Have you thought about chargeback risks? I.e. when you hit mass-market there will be a non-trivial number of attempts in which customer cancels the payment to you after receiving the ordered product on the basis that it was not what he ordered. It seems that it can be quite a mess to figure those situations out due to suppliers being so varied.
My first thought to this is: How is it going to scale? This requires human labor to be behind every service requests!
And then I was reminded of Uber. Isn't Uber in the same sort of service model that requires a human driver for every request, but is doing super successful? (let's not talk about regulation.)
The more I think about it, the more it appears a good business model. It definitely helps users save time and worry, and as demand is growing, it can simply hire more trained service men, and creates huge job opportunities.
This is a platform that enables/accelerates service to people by people. I'm optimistic of its future.
There are a few differences but basically yes, physical ops execution to scale the business profitably (or with the promise of profitability some day) is key to a business like this. Physical ops (e.g. running a call center, which is a comparable model) is a LOT harder than it sounds.
Unlike Uber, this service doesn't require any physical presence in a city, just knowledge of services available in that city. So in theory they could launch in Mongolia next week. But, so could a competitor. Unlike Uber's (contracted) fleet of physical cars which provide a material barrier to competition, all you need here is knowledge and a Twilio account and you're in business.
There is a risk here that whatever they (and other startups) do in this space, the gorillas just come along and clone them - e.g. Amex, Visa/MC, etc - but offer the service for free. They can run their concierge services at a loss since they are attached to a profitable card services business. This is similar to robo advisory financial services where Wealthfront etc now face margin squeezing, maybe even life threatening competition from Vanguard and Fidelity.
I've used services like this for years and this exact business model (sms concierge) pops up every few months. I've worked out the per unit economics and it's a tough business. At some point due to automation of background services it will become possible. Maybe these guys will raise a huge round and take that gamble. Maybe the timing is right and they will succeed (along with many competitors rushing into a new industry), or maybe it's still too early by a decade and they will fail. But some day with AI and automation I think this model will work.
Eventually Uber will fire all drivers and replace them with self-driving cars. In many ways Uber is currently doing things that don't scale with regard to relying on humans to drive customers. Eventually the cost-intensive humans won't be needed and Uber will grow massively.

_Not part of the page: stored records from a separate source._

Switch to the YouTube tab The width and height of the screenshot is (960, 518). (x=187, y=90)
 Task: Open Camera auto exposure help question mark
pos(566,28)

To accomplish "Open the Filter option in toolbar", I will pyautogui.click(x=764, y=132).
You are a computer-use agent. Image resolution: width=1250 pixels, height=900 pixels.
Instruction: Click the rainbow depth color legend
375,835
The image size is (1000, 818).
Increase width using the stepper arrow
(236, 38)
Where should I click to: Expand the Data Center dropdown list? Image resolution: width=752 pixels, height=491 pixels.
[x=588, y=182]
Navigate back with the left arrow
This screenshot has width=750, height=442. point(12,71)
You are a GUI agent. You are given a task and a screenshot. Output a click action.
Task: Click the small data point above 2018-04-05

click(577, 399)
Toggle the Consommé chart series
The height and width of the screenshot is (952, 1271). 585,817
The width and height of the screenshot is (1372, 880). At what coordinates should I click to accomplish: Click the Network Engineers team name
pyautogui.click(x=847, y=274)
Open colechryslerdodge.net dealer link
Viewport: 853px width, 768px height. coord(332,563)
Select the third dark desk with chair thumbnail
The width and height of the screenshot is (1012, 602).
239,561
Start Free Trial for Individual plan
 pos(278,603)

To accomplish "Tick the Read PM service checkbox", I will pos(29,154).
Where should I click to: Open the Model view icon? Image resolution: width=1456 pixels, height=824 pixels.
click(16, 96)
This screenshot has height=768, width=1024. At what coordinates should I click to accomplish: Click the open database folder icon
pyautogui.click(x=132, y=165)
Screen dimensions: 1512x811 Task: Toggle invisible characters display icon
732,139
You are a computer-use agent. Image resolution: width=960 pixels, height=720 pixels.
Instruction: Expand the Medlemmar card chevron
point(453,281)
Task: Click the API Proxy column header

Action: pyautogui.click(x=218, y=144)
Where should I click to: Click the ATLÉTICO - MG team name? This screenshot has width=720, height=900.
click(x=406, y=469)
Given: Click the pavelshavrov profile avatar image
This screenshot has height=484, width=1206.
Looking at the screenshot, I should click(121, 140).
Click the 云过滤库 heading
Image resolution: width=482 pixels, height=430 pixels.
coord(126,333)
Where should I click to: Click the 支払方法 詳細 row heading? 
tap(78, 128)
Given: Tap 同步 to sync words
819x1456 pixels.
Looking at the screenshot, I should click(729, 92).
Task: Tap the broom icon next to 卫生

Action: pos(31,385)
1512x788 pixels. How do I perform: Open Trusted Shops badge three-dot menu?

I could see this happening in many business models. Obviously Magic may fail entirely (it appears to be pretty much just an idea currently) but I could see AI replacing the human components.
Looks like an even more minimal version of WunWun (https://www.wunwun.com/), which is a "write some unstructured text and we'll dispatch it" app, in NYC and SF. They hire and manage their own couriers tho.
I imagine if this thing sticks around, they'll eventually be able to automate simple things like the pizza ordering and whatnot. I imagine it could call back to a human in case of issues, such as:
Requester: "I want two pepperoni pizzas, one with extra cheese."
AI Response: "I can have 3 pizzas, two pepperoni, and one cheese (with extra cheese), delivered from Dominos for $24.15"
Requester: "No, I wanted two pepperoni pizzas, with extra cheese on one of them"
Human steps in after the "no" is detected: "Sorry, I misunderstood your request, I can get two pepperoni pizzas with extra cheese on one of them for $16.50 from Dominos"
Requester: "Yes, thanks."
======
It'll just be a matter of time as the automation spreads to less and less mundane topics.
The first step is just to have backend software make a first pass at the texts and make suggestions to the rep. As it get better, it increases the throughput for the human rep. Like most automation, it becomes about making a human more productive, and that's a lot easier to accomplish.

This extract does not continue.